How does two-and-a-half days full of genealogy education in a setting packed with history, great music, and world-famous BBQ sound? Join me next month at the 2015 Family History Conference in Austin, Texas!
The Texas State Genealogical Society is hosting its annual Family History Conference from October 30th through November 1st at the Crowne Plaza Austin, just a ten minute drive from the Texas State Library and Archives.
The schedule is packed with tracks focusing on: introductory topics, libraries and archives, societies and communities, digital genealogy, adoption, DNA, Hispanic research, methodology, record sets, historical context, African American research, courthouse records and record loss, and land and country. Saturday and Sunday mornings feature keynote talks by J. Mark Lowe and Lisa Louise Cooke. Daily optional add-on workshops provide more in-depth teaching by Lowe and Cooke, as well as two workshops on intermediate and advanced DNA.
Friday afternoon’s program will be of particular interest to my fellow library professionals.
Registration is available online.
My Teaching Sessions
If you are attending, I would love to see you at one or both of my sessions!
Portals to the Past: Helping Patrons Find & Use Southwest Archival Collections
- Track: Libraries and Repositories
- Date: Friday, October 30, 2015
- Time: 1:45pm – 2:45pm
Target Audience: Library professionals, genealogists, scholars, and graduate students
Help your patrons take their genealogy to the next level by assisting them with archival research. Texas and the southwest region are rich in original records pertaining to the Spanish, Mexican, Republic, territorial, and statehood eras. Learn about key finding aid portals to locate specific repositories and collections to visit in-person, as well as key portals to consortia-shared digitized collections that can be accessed online for free.
Not an archivist or special collections librarian? No problem. We will briefly cover key archival terminology before a walk-through of how to search, browse, and analyze these finding aids and digitized collections. Already working with or have expertise in archives and special collections? Learn about valuable tools for helping library staff and patrons understand archival research, plan a visit to a repository, and cite archival materials. We will also discuss how your library can contribute its finding aids and digitized collections to these types of collaborative portals, and take a look at coordinating or participating in an archival crawl as a community outreach and marketing activity.

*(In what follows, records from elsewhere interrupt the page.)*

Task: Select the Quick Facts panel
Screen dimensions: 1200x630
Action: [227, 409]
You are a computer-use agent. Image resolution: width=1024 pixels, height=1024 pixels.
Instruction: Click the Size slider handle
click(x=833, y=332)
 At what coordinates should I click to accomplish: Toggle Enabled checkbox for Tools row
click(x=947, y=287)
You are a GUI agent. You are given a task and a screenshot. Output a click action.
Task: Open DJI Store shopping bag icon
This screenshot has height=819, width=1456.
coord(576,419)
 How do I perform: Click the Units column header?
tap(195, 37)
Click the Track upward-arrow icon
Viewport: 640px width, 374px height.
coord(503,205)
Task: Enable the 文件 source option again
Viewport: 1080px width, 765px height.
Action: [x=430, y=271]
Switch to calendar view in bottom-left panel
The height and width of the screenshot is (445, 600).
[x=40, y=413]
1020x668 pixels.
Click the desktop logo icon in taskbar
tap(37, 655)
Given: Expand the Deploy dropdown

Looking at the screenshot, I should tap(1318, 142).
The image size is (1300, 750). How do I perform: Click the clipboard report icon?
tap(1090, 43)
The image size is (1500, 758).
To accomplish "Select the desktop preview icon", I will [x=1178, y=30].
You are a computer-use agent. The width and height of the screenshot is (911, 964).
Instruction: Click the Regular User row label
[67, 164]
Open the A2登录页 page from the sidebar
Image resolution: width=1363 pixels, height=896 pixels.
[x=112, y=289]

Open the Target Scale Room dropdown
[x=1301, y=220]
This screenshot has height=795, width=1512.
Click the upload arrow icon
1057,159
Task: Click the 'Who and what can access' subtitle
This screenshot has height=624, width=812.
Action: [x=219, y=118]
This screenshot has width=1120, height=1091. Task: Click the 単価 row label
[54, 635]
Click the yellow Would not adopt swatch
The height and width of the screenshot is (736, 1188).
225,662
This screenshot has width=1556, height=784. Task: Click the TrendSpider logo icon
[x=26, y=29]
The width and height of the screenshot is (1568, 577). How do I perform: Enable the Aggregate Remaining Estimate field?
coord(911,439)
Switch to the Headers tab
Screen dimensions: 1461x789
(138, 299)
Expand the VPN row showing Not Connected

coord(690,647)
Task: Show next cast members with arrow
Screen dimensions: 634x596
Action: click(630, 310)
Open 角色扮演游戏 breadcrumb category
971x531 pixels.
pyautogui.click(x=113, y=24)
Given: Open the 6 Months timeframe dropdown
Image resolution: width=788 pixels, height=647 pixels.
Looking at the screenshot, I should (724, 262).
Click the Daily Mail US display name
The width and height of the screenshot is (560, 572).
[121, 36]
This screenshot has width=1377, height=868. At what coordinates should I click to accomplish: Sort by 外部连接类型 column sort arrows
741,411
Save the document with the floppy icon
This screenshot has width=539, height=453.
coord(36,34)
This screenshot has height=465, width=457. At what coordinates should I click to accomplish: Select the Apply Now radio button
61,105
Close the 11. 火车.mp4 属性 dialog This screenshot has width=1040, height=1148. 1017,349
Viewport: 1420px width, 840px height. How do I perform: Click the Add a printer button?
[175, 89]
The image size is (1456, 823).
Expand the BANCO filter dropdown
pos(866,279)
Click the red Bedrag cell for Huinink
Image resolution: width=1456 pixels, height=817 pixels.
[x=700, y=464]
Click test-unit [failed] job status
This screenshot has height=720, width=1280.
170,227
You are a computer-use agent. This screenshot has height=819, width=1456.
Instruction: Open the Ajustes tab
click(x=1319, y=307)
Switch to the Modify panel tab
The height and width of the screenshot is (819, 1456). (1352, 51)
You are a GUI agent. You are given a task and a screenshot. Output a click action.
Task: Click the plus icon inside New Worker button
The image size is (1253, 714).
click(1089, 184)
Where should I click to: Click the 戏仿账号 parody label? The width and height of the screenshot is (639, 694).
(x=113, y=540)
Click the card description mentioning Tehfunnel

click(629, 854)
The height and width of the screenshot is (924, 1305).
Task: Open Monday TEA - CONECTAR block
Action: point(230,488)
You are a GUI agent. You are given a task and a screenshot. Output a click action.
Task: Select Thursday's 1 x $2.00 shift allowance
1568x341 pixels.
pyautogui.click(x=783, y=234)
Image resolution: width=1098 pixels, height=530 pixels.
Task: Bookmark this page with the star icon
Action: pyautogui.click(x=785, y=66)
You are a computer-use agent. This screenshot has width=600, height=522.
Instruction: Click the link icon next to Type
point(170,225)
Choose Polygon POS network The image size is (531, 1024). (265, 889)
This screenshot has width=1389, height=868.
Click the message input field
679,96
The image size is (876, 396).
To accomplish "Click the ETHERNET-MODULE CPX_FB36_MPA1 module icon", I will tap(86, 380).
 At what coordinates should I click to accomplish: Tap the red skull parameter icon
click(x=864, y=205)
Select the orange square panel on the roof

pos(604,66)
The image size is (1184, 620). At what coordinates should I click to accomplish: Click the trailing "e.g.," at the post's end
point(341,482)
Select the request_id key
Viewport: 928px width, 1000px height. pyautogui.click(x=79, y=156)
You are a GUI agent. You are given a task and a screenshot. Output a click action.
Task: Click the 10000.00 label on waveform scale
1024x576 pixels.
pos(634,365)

An Introduction to Researching Your Mexican Ancestors
- Track: Hispanic Research
- Date: Saturday, October 31, 2015
- Time: 1:00pm – 2:00pm
Target Audience: Genealogists who are new (beginner to low intermediate level) to researching Mexican ancestry, and library professionals who serve patrons in Hispanic communities
The long history of formalized record keeping in New Spain and Mexico provides a wealth of information for researching those ancestors. But these records cannot be of help unless one knows the right place to start looking. This introductory lecture will cover key U.S. and Mexico records for identifying your Mexican immigrant origins and ancestors, explain how Mexican naming conventions can play a role in finding those records, and will highlight the types of genealogical information that can be gleaned from those records.
Colleen (Robledo) Greene’s father was raised by his Mexican immigrant grandmother. When Colleen started researching this part of the family history 16 years ago, there were no living family members who knew from where the family originated, or how or when the family immigrated. Living family only knew the name of one great-grandparent. Colleen—who does not speak or read Spanish—hit one brick wall after another. This year, however, those brick walls have come crashing down. Colleen will explain and demonstrate the sources and techniques that have brought her success.